**EXERCISE AIM**
Continue the biography of entomologist Alwen Myfanwy Evans from the point where it stops, before turning to the data.

───── SELECTED EXCERPT ─────

Alwen Myfanwy Evans (1895 - 1937)

Education and personal life

Evans studied at University of Manchester and was awarded a degree in entomology. She died of pneumonia in 1937.[1]

Career

Evans was appointed at the Liverpool School of Tropical Medicine in 1918. By 1921 she was promoted to a lecturer post in the Department of Entomology, becoming the first woman to join the department's academic staff. From 1926 she went on several expeditions to Africa during which she surveyed for mosquitoes and learnt how to identify new species. Places she visited included Freetown in Sierra Leone and also Kenya.[2]

She was awarded a D. Sc. degree from University of Manchester for her thesis about the ecology of Ethiopian Anopheles mosquitoes that was published in 1927.[1]

She specializing in tropical insects, particularly mosquitoes from Africa that are the vectors of pathogens that cause diseases, such as malaria. She led efforts to describe and survey the distribution of mosquito species, and saw this as a starting point for work to control the diseases distributed by these insects. Her high-quality and skilled illustrations of the insects and their habitats continued to be used long after her death. Her most significant work, the second volume of The Mosquitoes of the Ethiopian Region 2: Anophelini; Adults and Early Stages provided a very detailed account of all aspects of Anopheles mosquitoes and was published posthumously in 1938. Shortly before her death she took the near complete manuscript and illustrations to Frederick Wallace Edwards at the Natural History Museum, London and he ensured the monograph was published.[3]

Publications

Evans was the author or co-author of at least 37 scientific articles, books and notes. The most significant was her monograph, the second volume The Mosquitoes of the Ethiopian Region. In addition her illustrations continue to be re-used for instruction and education.[1]

  • Alwen M. Evans (1938) The Mosquitoes of the Ethiopian Region 2: Anophelini; Adults and Early Stages (London: British Museum (Natural History), pp 404.

───── ENTRIES PROVIDED ─────

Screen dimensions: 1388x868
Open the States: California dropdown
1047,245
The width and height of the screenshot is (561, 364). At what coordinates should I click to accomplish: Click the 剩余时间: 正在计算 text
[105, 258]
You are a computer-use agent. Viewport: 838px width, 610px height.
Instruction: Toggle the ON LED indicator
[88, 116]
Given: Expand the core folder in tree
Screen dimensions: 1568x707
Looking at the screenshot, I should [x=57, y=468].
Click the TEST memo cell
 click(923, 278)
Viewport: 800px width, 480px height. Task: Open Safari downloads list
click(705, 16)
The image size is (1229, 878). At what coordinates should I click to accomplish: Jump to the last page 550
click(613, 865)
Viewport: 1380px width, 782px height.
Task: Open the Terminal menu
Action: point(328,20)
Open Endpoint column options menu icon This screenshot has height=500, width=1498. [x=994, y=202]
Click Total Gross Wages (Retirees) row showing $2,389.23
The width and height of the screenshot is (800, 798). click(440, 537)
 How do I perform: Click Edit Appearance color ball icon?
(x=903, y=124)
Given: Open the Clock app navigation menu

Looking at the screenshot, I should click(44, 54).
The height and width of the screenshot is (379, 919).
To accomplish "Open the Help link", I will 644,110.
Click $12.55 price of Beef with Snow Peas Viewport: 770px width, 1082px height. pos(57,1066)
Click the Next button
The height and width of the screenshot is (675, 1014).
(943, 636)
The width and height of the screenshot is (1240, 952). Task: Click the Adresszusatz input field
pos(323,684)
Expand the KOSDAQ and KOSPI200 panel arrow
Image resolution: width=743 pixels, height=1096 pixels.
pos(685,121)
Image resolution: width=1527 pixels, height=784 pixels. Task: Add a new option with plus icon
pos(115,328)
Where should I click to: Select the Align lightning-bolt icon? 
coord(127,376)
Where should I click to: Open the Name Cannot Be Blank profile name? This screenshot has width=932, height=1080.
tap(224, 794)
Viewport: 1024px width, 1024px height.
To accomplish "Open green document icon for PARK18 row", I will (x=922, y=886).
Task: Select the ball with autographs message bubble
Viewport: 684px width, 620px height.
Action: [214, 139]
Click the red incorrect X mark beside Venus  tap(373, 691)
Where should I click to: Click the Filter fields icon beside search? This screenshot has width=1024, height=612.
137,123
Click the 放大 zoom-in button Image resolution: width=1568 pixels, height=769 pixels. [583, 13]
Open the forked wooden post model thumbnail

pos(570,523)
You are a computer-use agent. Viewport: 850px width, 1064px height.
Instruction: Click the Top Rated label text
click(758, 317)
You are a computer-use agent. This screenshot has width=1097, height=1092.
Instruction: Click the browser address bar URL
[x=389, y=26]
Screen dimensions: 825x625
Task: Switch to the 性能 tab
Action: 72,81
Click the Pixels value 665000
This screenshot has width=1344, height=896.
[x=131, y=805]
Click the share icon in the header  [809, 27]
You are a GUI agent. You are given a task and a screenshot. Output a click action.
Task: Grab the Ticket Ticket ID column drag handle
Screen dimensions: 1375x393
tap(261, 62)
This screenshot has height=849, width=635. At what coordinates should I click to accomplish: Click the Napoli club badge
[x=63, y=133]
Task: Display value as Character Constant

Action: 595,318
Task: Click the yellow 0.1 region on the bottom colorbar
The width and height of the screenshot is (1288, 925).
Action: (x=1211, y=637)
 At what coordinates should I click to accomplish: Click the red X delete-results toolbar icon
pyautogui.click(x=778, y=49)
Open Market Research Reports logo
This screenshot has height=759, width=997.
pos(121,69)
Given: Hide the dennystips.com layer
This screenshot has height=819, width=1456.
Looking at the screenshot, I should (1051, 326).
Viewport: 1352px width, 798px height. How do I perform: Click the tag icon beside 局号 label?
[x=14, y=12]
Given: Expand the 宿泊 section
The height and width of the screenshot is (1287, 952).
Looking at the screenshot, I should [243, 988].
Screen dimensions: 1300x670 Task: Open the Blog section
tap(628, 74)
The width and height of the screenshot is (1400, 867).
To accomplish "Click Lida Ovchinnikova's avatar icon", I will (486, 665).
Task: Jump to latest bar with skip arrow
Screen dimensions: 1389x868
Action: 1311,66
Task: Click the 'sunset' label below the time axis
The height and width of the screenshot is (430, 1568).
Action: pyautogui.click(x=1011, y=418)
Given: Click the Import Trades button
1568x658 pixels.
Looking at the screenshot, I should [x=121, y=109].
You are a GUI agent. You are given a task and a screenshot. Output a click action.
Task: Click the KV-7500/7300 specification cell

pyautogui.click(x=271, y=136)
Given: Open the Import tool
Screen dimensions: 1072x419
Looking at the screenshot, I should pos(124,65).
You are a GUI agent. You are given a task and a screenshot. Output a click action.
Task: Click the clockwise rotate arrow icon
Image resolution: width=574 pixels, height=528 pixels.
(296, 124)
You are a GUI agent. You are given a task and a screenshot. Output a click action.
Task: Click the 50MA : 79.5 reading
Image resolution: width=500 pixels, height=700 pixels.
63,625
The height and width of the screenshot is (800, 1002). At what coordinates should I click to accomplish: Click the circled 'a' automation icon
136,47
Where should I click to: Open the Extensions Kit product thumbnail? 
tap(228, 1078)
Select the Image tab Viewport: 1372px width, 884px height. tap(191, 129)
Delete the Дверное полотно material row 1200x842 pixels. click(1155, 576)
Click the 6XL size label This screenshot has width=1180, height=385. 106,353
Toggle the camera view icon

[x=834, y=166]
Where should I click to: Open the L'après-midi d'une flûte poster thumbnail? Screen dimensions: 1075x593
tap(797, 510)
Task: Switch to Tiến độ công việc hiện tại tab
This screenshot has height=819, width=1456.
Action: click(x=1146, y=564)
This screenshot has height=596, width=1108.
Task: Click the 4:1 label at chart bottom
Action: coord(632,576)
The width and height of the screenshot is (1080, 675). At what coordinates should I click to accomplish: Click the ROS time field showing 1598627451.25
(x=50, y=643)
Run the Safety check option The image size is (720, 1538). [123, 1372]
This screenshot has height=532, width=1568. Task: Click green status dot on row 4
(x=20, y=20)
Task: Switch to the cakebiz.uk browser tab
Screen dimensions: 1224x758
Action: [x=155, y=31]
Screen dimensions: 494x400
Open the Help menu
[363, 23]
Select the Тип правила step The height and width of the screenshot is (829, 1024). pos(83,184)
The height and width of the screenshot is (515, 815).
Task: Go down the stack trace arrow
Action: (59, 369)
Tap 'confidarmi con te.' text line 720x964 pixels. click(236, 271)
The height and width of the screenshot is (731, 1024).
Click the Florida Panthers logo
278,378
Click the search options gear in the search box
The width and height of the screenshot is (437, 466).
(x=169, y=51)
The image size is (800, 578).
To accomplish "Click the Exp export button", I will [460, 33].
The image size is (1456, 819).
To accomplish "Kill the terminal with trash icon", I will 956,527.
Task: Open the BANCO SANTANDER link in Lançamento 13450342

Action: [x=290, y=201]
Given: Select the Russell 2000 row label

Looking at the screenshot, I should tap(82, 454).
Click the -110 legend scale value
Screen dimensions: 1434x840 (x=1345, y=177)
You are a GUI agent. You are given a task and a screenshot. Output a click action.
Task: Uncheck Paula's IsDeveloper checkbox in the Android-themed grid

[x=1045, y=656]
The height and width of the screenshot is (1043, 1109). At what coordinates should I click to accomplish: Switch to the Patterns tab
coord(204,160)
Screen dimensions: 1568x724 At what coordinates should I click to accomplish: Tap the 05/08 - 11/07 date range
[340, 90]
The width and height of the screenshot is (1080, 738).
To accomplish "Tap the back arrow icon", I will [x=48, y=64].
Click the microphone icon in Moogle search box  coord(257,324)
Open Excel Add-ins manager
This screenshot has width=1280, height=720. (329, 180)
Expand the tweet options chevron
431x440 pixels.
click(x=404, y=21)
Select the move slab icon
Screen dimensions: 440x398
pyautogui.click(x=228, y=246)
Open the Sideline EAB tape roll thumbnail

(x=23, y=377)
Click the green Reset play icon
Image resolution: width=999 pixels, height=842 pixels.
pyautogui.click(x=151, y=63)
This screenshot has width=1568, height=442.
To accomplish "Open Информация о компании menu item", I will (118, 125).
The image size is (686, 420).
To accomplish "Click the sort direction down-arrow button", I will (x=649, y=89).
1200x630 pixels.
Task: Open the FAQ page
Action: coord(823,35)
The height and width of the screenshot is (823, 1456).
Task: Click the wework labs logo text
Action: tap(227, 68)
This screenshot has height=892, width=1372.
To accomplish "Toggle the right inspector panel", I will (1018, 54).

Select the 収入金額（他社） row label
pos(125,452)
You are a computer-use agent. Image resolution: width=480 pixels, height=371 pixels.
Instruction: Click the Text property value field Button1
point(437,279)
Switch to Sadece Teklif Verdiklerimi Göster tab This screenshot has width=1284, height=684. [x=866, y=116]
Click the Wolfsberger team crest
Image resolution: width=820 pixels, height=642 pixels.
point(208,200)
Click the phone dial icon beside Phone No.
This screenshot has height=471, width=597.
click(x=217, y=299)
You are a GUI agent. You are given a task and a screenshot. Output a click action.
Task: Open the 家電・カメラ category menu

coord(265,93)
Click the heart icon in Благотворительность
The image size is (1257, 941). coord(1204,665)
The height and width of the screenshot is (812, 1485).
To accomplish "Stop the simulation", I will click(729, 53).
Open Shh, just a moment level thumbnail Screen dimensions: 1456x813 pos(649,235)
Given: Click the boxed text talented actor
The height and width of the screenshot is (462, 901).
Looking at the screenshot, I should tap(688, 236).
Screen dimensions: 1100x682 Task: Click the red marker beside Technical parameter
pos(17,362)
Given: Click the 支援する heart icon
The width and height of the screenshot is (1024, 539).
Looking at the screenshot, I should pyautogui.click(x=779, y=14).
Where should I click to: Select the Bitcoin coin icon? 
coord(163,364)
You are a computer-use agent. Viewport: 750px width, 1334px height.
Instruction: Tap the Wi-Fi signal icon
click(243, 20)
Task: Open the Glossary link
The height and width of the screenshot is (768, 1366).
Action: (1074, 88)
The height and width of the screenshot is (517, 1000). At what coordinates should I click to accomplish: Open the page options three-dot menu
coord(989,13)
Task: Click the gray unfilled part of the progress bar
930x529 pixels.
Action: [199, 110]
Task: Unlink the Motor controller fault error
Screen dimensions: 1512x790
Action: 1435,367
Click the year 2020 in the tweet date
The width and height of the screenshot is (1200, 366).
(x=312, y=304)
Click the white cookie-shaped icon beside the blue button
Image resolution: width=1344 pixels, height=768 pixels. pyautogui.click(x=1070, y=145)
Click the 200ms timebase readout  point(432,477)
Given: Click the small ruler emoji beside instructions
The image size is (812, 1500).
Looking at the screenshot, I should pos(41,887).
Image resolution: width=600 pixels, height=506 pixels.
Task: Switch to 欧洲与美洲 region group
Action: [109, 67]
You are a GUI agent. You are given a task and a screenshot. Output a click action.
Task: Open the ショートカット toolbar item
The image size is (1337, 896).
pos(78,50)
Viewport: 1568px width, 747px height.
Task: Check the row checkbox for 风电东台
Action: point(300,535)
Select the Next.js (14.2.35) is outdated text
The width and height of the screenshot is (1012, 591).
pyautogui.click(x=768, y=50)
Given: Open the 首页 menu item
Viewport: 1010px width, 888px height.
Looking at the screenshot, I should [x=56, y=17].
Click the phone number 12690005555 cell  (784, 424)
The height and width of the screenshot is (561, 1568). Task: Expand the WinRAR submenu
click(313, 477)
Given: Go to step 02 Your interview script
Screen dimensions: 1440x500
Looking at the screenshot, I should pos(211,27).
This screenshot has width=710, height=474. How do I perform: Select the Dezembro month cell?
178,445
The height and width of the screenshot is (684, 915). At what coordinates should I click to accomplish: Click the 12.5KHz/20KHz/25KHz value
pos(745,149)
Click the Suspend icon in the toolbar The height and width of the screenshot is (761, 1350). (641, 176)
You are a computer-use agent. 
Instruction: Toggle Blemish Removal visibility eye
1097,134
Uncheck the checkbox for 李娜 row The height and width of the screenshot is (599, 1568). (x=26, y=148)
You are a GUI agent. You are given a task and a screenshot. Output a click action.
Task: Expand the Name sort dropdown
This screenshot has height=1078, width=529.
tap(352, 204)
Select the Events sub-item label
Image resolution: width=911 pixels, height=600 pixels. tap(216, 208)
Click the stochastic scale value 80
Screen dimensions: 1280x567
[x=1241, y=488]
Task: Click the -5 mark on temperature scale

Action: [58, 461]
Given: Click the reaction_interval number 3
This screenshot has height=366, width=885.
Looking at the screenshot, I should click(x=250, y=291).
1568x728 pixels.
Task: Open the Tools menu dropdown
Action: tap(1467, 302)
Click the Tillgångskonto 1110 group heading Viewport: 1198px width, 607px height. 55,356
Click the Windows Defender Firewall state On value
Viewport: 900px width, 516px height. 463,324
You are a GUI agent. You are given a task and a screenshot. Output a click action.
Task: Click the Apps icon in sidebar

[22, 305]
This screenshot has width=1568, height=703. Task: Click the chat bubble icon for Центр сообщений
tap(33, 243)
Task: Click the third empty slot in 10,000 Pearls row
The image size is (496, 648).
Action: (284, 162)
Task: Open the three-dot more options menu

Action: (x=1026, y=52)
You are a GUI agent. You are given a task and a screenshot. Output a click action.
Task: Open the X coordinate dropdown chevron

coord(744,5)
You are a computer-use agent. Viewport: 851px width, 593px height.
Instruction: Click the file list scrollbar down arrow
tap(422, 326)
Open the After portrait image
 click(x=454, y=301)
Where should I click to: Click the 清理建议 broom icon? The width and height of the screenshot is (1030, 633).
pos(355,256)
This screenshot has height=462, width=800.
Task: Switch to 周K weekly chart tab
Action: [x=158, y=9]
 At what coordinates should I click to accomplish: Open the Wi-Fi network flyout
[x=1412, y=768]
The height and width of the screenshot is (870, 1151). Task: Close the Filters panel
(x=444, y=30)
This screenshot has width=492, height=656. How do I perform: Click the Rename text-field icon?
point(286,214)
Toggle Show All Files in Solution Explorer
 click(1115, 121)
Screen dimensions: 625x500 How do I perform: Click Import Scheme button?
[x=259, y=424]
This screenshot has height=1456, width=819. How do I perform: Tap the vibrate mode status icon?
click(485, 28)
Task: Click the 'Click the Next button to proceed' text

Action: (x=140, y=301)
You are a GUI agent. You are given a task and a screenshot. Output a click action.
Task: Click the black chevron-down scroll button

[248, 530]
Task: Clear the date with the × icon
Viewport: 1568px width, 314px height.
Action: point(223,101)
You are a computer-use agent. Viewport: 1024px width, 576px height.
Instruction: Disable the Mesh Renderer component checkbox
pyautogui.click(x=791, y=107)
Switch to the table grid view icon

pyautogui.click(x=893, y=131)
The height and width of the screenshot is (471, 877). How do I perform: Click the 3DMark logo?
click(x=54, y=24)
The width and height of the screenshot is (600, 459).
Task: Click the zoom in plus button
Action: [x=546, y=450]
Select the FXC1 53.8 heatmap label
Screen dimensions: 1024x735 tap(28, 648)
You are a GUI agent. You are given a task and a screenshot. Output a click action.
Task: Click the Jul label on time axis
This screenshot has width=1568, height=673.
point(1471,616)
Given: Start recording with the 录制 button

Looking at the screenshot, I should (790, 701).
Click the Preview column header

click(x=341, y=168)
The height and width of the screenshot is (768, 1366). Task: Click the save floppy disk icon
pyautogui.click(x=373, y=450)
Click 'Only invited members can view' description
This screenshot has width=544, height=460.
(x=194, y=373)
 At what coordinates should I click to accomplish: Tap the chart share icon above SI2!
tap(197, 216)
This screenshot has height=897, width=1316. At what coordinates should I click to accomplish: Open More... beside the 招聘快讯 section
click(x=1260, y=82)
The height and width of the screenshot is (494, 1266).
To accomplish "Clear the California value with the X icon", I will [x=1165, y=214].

─────

**ANSWER TO THE EXERCISE**
  • Evans AM, Garnham PCC. (1936) The funestus series of Anopheles at Kisumu and a coastal locality in Kenya. Ann Trop Med Parasitol 30 511–20.
  • Evans AM. (1934) Further notes on African anophelines, with a description of a new group of Myzomyia. Ann Trop Med Parasitol 28 549–70.
  • Alwen M. Evans (1927) A short illustrated guide to the anophelines of tropical and South Africa University Press of Liverpool, Liverpool
  • Newstead R, Evans AM (1922) A new tsetse-fly from the South Cameroons. Ann Trop Med Parasitol. 16 51–4.

Legacy

The species Anopheles evansae from Argentina was named after her.[4]

References

  1. ^ a b c Troyo, Adriana; González-Sequeira, María Paula; Aguirre-Salazar, Mónica; Cambronero-Ortíz, Ian; Chaves-González, Luis Enrique; Mejías-Alpízar, María José; Alvarado-Molina, Kendall; Calderón-Arguedas, Ólger; Rojas-Araya, Diana (2022). "Acknowledging extraordinary women in the history of medical entomology". Parasites and Vectors. 14: 114. Retrieved 1 April 2022.
  2. ^ "Dr Alwen Myfanwy Evans (1895-1937) Lecturer, entomologist and explorer". My planet Liverpool. Retrieved 1 April 2022.
  3. ^ Buxton, P. A. (1939). "Mosquitoes of the Ethiopian Region". Nature. 143: 662. Retrieved 1 April 2022.
  4. ^ "Anopheles evansae (Brèthes, 1926)". Walter Reed Biosystematics Unit. Retrieved 1 April 2022.